The “Tur-key” to My Heart

Anna Gorman, Copy Editor

Me and my turkey. (Jennifer Oseid)

We have a crisis on our hands. It’s called turkey. Or lack thereof. 

Thanksgiving celebrators are saying it’s time to put up the white turkey flags and let an “overrated” tradition rest. 

According to the New York Post, 65% of Americans prefer alternatives such as ham and roast beef to turkey. 

44% of Americans served ham for Thanksgiving in 2018, according to an infographic from New York Daily News. 

Social studies teacher Lauren Hall has had ham, ribeye and tofurkey in place of the iconic Thanksgiving centerpiece. She’s even had turkey giblets, which she said, “was probably the most disgusting thing I’ve ever eaten.” 

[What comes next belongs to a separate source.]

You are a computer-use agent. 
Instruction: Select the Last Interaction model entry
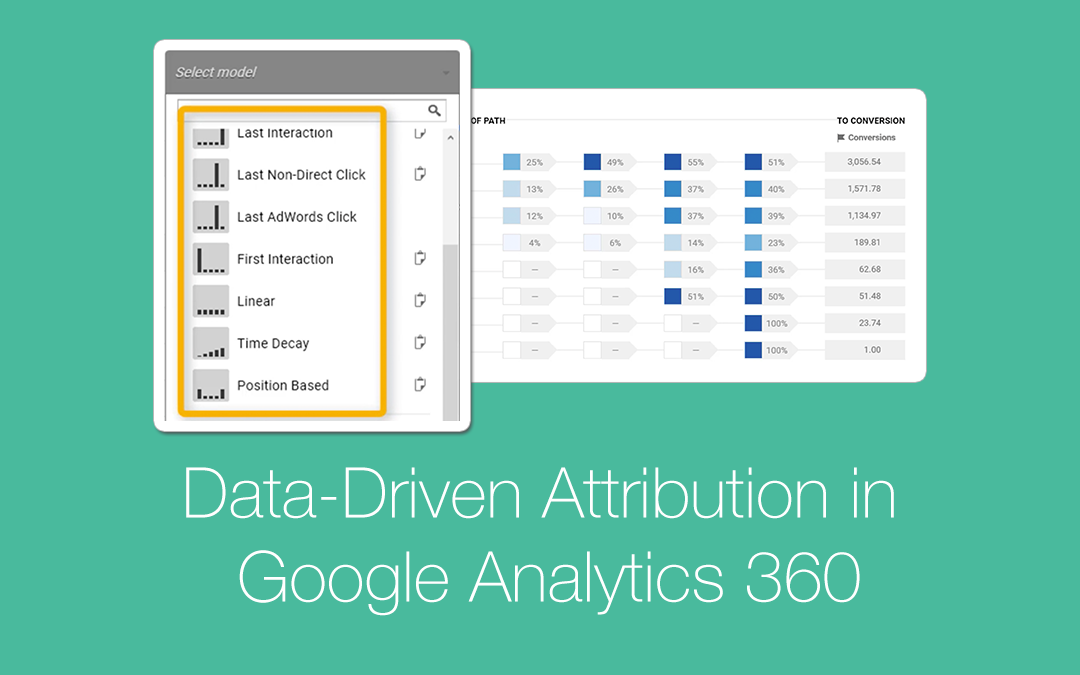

My own father has begged to cook ham for Thanksgiving instead of turkey – to no avail. 

It is growing increasingly clear that turkey is retiring from its post as the heart of Thanksgiving. 

Just like turkey, this does not fly. 

That’s like saying the Times Square New Year’s Eve Ball Drop won’t be happening anymore. It’s unfathomable to me. 

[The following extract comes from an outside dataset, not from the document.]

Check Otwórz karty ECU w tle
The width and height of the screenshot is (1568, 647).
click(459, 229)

Turkey, in my opinion, is an important part of an American holiday. Turkey was the main dish in the first feast because of how plentiful it was – there were 10 million turkeys in America at the time of European contact, according to Britannica. 

It is the centerpiece of the fall season aesthetic. It is what comes to mind when the words “thanks” and “giving” are mashed together like potatoes. 

In any movie that features the holiday, a Thanksgiving feast simply isn’t complete without one. 

At HomeGoods, over half of the fall decorations have a turkey, either the bird or the roasted breast, slapped onto them like a bumper sticker. 

It is why Thanksgiving is informally known as “Turkey Day.” 

How many times have you traced your hand on a piece of paper, colored in your fingers and gave your thumb a beak and an eye as part of the elementary school ritual? 

There’s no doubt about it: turkey is a significant part of American culture and fall. 

And, to top it all off, it’s delicious. Nothing beats a fresh, warm turkey on a Thursday evening. 

I think I hear screaming. 

One of the main reasons Thanksgiving-goers are growing reluctant to cooking turkey this year is because they think turkey is drier than the Atacama. 

This is a blatant lie. They just haven’t been cooking it properly. Therefore, the fault is on them, not the roasted gobble-gobble. 

According to a USA Today article on the reasoning behind dry turkey, the turkey should be put on a low-sided pan as opposed to one with high sides. 

With high sides, too much hot air will reach the back and breast and too little will reach the rest of the turkey – voilà: a turkey drier than your uncle’s humor. 

But don’t worry you poor souls, I’ve got your back. 

If your turkey comes out of the oven dry, it can be “revived” with a mixture of melted butter and chicken broth. Carve the turkey up, drizzle the mixture on it and let it be absorbed by the meat for a minute, and you’ll be good to go. 

Junior Lauryn Martin, a fellow turkey lover, suggested putting gravy on the turkey to make it less dry. 

“You can also put mashed potatoes on it like a sandwich. It’s so good,” said Martin who, according to her friends, is no stranger to weird food combinations. 

Turkey can be substituted all it wants, but no substitute will ever hold up to the feeling of enjoying a freshly carved turkey on a November holiday surrounded by family and loved ones. 

“[Turkey is] a little overhyped,” junior Emma Dewey said, “and I don’t think we need a whole holiday around it. But I like it.” 

Martin believes people with mindsets like Dewey’s can be changed. 

“Turkey haters’ opinions are not valid. They just haven’t had the right combination with turkey,” she said. 

Whether you’re having a substitute, the real deal or nothing at all, one thing is for certain: we’re all thankful for a delicious meal – that would probably be ten times better with turkey in it.